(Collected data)
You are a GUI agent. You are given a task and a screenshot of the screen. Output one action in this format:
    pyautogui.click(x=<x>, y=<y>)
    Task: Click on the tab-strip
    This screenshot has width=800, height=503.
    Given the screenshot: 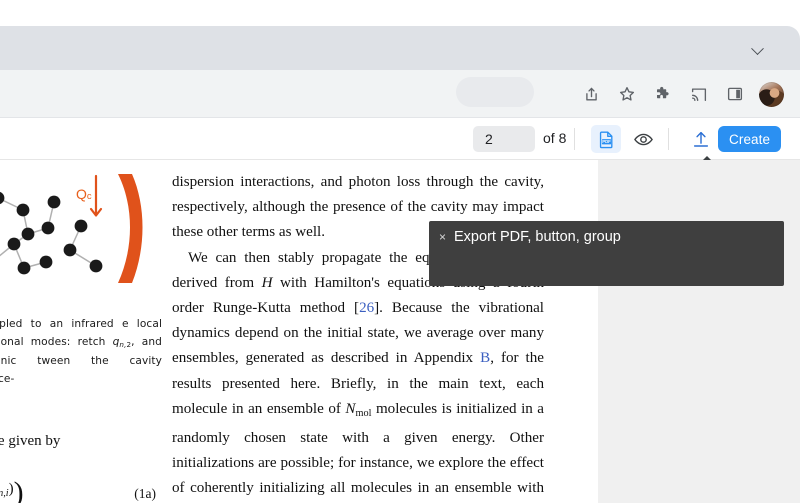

WHAT THE TASK ASKS >>
Please render the material above as a Markdown table with the columns "Row" and "Line", one numbered row per line, skipping blank lines. Leave the pictures out of your answer.

SOLUTION TO THIS EXERCISE >>
| Row | Line |
|---|---|
| 1 | You are a GUI agent. You are given a task and a screenshot of the screen. Output one action in this format: |
| 2 |     pyautogui.click(x=<x>, y=<y>) |
| 3 |     Task: Click on the tab-strip |
| 4 |     This screenshot has width=800, height=503. |
| 5 |     Given the screenshot:  |